Polacy! Nic się nie stało?

avatar użytkownika Wola44

Almanzor, śr., 24/03/2010

Polacy! Czy nic się nie stało?

Dzisiaj jakby coś w CISZY pękło. Gazeta Stołeczna (24.03.10) nawiązała do sprawy, która ciągnie się na dwóch blogach ( blogmedia24.pl i salon24.pl ) oraz na specjalnie poświęconej tematowi stronie (wola44) od lata ubiegłego roku.
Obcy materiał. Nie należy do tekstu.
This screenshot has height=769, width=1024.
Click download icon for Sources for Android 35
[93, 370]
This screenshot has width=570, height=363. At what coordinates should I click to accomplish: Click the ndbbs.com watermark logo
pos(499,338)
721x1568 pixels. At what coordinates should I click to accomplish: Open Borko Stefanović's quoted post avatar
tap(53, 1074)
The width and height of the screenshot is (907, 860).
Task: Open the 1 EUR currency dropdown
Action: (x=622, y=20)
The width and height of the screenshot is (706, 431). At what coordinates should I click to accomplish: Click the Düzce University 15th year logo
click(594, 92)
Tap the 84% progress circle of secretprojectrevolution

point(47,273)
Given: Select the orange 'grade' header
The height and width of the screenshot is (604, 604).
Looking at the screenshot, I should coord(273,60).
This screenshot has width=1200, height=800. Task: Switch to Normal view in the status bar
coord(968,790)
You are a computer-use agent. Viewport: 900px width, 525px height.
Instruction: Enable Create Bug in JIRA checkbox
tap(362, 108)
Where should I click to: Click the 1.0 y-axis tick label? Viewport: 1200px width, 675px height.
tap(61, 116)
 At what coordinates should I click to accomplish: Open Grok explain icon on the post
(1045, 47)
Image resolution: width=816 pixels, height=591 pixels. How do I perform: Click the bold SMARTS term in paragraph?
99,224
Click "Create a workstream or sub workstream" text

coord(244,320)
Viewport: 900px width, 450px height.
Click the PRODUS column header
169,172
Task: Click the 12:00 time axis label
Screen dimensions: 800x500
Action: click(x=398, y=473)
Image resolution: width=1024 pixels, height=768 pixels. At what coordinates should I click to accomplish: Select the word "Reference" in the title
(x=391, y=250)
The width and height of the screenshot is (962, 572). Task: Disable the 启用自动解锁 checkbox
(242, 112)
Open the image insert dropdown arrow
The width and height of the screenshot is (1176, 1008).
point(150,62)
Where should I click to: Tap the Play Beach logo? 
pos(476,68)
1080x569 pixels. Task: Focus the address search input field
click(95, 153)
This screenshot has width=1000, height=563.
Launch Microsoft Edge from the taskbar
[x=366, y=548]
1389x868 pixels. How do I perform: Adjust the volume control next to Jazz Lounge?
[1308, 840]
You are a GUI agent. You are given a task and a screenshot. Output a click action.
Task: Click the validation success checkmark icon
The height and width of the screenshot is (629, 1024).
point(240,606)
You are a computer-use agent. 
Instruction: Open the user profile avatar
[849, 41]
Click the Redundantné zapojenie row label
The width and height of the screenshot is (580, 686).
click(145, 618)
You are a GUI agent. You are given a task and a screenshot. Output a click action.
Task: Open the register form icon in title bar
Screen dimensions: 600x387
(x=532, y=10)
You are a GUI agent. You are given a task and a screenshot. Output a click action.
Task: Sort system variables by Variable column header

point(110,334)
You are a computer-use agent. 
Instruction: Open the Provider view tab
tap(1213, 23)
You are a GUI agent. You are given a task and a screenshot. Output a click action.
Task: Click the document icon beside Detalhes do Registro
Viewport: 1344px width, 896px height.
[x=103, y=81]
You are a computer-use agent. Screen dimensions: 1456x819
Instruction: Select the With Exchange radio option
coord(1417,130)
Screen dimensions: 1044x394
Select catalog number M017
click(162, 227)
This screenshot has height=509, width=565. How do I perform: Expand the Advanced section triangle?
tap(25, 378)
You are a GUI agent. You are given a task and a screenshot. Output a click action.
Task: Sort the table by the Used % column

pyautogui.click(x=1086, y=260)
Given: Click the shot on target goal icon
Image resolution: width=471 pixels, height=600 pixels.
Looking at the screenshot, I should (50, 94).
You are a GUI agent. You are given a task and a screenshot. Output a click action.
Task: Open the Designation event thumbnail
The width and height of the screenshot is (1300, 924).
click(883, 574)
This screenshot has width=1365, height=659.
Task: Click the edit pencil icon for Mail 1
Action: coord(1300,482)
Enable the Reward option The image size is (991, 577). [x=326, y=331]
Prawdopodobnie zawiadomiony przez władze Warszawy które otrzymały pismo od Rzecznika Praw Obywatelskich w sprawie sprofanowania miejsca masowych mordów i kremacji kilkunastu tysięcy mieszkańców Woli, w styczniu br. dziennikarz z Agory zwrócił się do sygnatariuszy pisma do RPO z pilną prośbą o dokumenty dotyczące naszego w tej sprawie wystąpienia. Każdy z sygnatariuszy wyraził zgodę. Pilność trwała do dzisiaj. Co z niej wynikło? Oto tekst w dzisiejszej Gazecie Stołecznej.

Zaczyna się od zadania pytania „Czy na Woli doszło do zbezczeszczenia pamięci 12 tys. zamordowanych cywili w czasie Powstania Warszawskiego?”

Ciekawa kwestia. Jakby trudno było samemu na to sobie odpowiedzieć. Pan redaktor Tomasz Urzykowski, znany warsawianista na pewno wie, że w Warszawie podczas powstania zamordowano ponad 100 tysięcy cywili. W masowych rozstrzelaniach, egzekucjach ulicznych, ostrzeliwaniach i bombardowaniach domów mieszkalnych. Na samej Woli w rzezi 5-9 sierpnia 1944 zamordowano ich 50-60 tysięcy.

Liczba 12000 dotyczy jednego tylko miejsca przy wiadukcie kolejowym nad ulicą Górczewską i kilku zaledwie dni sierpnia ’44. Tu żołnierze podlegli rządowi Niemiec ustawili karabiny maszynowe i z nich mordowali masowo mężczyzn kobiety i dzieci. Zwłoki zgromadzono potem w poprzekładane łatwopalnym materiałem kopce i spalono głównie w tym miejscu gdzie stoi obecnie pawilon samochodowy. Pan Redaktor Urzykowski wspomniał, że pawilon samochodowy i parking budowano w miejscach gdzie odkrywano w ziemi wśród białego piachu warstwy spalenizny.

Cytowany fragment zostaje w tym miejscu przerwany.